Stored data:
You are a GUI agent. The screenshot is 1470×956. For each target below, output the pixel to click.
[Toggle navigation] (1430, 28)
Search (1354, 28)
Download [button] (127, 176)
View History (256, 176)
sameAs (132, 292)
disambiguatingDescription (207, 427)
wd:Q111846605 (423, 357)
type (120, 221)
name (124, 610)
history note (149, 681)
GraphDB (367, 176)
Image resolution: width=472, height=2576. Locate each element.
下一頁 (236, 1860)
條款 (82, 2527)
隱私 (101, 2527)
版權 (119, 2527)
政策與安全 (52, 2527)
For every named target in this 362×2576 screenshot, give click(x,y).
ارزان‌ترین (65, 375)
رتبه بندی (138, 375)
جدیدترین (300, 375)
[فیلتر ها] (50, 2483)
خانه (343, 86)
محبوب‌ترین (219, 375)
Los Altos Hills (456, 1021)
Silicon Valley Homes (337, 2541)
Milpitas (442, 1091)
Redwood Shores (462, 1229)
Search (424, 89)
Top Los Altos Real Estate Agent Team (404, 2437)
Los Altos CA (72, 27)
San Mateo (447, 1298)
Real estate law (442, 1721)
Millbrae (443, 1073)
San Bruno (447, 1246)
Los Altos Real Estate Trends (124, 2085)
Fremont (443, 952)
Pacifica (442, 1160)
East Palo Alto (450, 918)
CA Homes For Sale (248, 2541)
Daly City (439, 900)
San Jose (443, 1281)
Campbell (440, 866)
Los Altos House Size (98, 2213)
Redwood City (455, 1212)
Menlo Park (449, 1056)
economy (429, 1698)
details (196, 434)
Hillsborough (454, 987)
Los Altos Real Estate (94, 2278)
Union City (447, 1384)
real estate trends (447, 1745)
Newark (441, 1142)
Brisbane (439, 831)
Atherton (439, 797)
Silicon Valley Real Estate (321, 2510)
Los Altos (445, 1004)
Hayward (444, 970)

[About this exercise] All the lines above are to be copied exactly, with none left out.

[Result for this exercise]
You are a GUI agent. The screenshot is 1470×956. For each target below, output the pixel to click.
[Toggle navigation] (1430, 28)
Search (1354, 28)
Download [button] (127, 176)
View History (256, 176)
sameAs (132, 292)
disambiguatingDescription (207, 427)
wd:Q111846605 (423, 357)
type (120, 221)
name (124, 610)
history note (149, 681)
GraphDB (367, 176)
Image resolution: width=472, height=2576. Locate each element.
下一頁 (236, 1860)
條款 (82, 2527)
隱私 (101, 2527)
版權 (119, 2527)
政策與安全 (52, 2527)
For every named target in this 362×2576 screenshot, give click(x,y).
ارزان‌ترین (65, 375)
رتبه بندی (138, 375)
جدیدترین (300, 375)
[فیلتر ها] (50, 2483)
خانه (343, 86)
محبوب‌ترین (219, 375)
Los Altos Hills (456, 1021)
Silicon Valley Homes (337, 2541)
Milpitas (442, 1091)
Redwood Shores (462, 1229)
Search (424, 89)
Top Los Altos Real Estate Agent Team (404, 2437)
Los Altos CA (72, 27)
San Mateo (447, 1298)
Real estate law (442, 1721)
Millbrae (443, 1073)
San Bruno (447, 1246)
Los Altos Real Estate Trends (124, 2085)
Fremont (443, 952)
Pacifica (442, 1160)
East Palo Alto (450, 918)
CA Homes For Sale (248, 2541)
Daly City (439, 900)
San Jose (443, 1281)
Campbell (440, 866)
Los Altos House Size (98, 2213)
Redwood City (455, 1212)
Menlo Park (449, 1056)
economy (429, 1698)
details (196, 434)
Hillsborough (454, 987)
Los Altos Real Estate (94, 2278)
Union City (447, 1384)
real estate trends (447, 1745)
Newark (441, 1142)
Brisbane (439, 831)
Atherton (439, 797)
Silicon Valley Real Estate (321, 2510)
Los Altos (445, 1004)
Hayward (444, 970)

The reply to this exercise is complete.